What you have to do — Copy each line of the entries that includes the word "computer".

Given records —
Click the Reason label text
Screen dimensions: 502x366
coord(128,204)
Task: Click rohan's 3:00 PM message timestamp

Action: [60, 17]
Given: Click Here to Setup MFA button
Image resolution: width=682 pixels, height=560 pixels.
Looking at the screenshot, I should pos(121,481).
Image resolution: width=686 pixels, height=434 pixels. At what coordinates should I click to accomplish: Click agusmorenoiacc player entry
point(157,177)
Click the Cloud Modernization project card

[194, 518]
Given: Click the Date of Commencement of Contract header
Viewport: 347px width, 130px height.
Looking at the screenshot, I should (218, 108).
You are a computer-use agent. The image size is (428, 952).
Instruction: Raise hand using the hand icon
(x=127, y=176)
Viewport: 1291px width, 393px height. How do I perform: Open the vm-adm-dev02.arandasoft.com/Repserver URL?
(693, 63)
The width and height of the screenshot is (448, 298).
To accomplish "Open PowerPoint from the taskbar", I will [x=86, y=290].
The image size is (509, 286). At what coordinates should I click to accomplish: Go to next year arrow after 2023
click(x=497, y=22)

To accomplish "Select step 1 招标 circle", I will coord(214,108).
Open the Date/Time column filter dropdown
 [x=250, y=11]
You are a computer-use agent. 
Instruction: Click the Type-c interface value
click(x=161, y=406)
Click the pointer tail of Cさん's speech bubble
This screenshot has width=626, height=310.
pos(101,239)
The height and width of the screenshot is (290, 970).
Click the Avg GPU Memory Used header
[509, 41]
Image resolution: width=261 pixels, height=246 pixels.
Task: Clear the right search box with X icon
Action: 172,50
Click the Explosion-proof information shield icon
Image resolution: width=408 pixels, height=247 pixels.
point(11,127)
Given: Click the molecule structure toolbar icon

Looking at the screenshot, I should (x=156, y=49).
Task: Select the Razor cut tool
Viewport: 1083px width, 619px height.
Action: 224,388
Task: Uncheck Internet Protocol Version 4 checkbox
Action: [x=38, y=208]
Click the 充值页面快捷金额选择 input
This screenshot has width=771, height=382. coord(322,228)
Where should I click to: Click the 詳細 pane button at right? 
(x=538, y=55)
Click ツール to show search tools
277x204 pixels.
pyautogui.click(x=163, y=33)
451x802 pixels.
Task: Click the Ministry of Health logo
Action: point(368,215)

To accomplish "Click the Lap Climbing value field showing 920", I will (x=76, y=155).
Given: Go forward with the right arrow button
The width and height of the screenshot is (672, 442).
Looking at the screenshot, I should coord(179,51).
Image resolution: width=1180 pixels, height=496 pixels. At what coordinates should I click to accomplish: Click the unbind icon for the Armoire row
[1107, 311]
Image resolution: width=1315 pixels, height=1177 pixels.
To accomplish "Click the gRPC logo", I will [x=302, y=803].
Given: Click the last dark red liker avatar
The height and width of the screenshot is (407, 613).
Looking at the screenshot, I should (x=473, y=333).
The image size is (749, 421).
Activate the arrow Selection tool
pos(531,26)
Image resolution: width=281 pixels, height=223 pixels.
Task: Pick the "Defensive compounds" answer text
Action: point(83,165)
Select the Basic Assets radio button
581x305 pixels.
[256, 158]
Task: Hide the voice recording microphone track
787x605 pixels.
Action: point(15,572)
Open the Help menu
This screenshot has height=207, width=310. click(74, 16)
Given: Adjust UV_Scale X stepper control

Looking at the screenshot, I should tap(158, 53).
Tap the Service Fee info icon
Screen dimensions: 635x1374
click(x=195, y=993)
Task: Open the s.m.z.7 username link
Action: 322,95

Response —
You are a computer-use agent. The image size is (428, 952).
You are a computer-use agent. 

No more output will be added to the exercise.